• Exercise brief: Your task is to copy each line of the material that holds the word "computer".

(Dataset extract begins)

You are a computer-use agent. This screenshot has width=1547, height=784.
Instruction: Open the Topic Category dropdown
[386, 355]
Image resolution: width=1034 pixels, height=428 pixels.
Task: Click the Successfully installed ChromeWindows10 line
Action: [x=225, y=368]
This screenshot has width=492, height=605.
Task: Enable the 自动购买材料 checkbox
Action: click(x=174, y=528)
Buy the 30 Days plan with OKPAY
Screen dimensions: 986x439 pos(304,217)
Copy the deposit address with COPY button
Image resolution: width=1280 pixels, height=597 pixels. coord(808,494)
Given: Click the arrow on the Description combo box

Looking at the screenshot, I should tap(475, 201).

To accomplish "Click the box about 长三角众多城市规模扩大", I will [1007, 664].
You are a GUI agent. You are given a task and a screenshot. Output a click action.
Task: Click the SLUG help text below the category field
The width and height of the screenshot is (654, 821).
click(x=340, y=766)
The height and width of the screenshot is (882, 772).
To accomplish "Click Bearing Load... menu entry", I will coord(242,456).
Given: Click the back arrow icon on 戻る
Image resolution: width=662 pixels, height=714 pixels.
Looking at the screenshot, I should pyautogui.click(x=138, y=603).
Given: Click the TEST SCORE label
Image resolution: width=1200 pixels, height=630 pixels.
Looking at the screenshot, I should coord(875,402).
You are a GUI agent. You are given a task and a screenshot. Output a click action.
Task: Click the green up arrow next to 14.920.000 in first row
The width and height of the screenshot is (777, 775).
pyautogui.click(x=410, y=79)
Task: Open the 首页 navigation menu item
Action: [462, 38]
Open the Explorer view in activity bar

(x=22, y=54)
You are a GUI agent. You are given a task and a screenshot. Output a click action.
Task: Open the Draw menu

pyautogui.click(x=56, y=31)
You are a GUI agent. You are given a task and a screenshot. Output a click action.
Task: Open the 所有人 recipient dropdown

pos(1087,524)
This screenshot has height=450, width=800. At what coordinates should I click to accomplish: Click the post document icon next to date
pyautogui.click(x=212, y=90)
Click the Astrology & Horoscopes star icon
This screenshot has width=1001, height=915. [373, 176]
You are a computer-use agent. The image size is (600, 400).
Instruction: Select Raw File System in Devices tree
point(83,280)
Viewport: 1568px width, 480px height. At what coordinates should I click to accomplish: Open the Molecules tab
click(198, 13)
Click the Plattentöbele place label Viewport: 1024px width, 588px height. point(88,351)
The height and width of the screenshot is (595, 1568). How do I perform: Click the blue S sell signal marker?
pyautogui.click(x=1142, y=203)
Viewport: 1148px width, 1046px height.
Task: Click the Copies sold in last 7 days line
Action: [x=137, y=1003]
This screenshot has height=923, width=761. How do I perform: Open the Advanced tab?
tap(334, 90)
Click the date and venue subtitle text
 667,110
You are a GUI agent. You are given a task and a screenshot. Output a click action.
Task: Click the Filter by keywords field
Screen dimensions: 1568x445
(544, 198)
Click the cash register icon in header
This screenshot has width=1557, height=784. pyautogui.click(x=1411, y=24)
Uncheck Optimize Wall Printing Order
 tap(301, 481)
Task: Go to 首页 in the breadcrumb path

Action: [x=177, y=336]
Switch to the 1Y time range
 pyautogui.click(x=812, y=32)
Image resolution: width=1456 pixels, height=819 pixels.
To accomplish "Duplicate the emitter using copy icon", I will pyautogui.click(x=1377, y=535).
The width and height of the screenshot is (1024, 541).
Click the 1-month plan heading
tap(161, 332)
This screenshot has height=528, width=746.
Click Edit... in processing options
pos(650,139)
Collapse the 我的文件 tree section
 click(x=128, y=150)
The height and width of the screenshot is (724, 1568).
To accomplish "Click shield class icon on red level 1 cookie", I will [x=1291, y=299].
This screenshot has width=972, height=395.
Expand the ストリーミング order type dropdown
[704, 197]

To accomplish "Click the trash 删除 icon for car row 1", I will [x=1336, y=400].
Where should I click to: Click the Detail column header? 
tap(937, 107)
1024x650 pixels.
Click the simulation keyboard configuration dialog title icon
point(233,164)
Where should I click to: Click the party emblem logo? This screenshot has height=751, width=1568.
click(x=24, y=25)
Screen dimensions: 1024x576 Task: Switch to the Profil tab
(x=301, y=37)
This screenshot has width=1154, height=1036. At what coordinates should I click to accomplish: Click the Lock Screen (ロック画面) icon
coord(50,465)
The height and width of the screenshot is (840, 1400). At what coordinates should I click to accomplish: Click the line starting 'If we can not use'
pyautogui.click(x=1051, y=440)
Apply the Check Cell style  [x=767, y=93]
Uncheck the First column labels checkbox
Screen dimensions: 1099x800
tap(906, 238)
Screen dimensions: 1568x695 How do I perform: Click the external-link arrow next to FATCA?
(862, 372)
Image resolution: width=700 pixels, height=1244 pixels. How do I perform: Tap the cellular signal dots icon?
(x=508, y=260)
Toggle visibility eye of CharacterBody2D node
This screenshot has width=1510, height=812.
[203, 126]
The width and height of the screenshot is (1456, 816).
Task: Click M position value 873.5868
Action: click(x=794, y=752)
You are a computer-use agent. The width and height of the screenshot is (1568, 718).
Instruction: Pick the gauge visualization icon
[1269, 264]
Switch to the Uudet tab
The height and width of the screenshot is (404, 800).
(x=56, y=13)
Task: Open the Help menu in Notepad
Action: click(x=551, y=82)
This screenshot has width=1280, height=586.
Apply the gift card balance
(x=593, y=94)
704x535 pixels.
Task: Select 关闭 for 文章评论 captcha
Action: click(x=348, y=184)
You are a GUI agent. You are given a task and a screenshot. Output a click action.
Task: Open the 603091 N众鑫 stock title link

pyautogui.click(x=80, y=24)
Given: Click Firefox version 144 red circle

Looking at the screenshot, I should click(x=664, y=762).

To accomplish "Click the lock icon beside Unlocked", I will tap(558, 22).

(Dataset extract ends)

• Response box:
You are a computer-use agent. This screenshot has width=1547, height=784.
You are a computer-use agent. The image size is (600, 400).
You are a computer-use agent. The width and height of the screenshot is (1568, 718).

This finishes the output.